= Beginning of Section =

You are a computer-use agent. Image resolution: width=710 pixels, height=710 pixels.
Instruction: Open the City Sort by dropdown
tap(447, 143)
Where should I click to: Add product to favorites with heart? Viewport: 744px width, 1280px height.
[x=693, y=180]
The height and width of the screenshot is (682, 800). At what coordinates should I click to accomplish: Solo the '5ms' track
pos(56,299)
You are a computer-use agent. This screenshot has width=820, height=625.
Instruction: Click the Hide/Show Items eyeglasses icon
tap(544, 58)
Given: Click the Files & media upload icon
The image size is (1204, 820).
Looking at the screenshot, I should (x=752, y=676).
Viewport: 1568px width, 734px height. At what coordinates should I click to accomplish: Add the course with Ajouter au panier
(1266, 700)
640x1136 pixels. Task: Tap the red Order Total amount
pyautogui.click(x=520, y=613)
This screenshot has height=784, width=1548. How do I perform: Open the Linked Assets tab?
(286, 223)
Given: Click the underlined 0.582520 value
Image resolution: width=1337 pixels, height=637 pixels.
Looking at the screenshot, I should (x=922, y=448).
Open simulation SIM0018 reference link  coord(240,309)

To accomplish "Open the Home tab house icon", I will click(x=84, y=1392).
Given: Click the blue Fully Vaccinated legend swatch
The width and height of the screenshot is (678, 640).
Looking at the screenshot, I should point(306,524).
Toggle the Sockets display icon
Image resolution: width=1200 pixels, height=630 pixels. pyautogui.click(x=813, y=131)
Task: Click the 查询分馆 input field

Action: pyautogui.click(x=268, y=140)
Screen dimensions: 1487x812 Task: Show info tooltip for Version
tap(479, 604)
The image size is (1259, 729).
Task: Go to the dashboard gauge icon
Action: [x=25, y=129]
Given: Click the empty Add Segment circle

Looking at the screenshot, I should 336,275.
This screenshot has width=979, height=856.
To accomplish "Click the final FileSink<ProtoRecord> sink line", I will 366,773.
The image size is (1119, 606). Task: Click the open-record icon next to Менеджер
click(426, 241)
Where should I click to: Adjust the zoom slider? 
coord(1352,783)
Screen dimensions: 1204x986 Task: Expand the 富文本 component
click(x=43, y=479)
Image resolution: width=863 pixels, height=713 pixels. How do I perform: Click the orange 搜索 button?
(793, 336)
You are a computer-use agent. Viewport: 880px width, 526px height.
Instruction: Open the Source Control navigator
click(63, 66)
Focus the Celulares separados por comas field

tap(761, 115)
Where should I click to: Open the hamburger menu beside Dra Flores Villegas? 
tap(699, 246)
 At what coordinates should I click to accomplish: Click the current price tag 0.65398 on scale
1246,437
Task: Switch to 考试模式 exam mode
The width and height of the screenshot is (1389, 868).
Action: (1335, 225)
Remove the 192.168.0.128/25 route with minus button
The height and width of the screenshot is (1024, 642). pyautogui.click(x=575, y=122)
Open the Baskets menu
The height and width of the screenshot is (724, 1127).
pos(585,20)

= End of Section =

* _REQUIRED WORK_:
When a line in the material above includes "agent", report that line by copying it.

* _ANSWER TO THIS TASK_:
You are a computer-use agent. Image resolution: width=710 pixels, height=710 pixels.
You are a computer-use agent. This screenshot has width=820, height=625.
You are a computer-use agent. Viewport: 880px width, 526px height.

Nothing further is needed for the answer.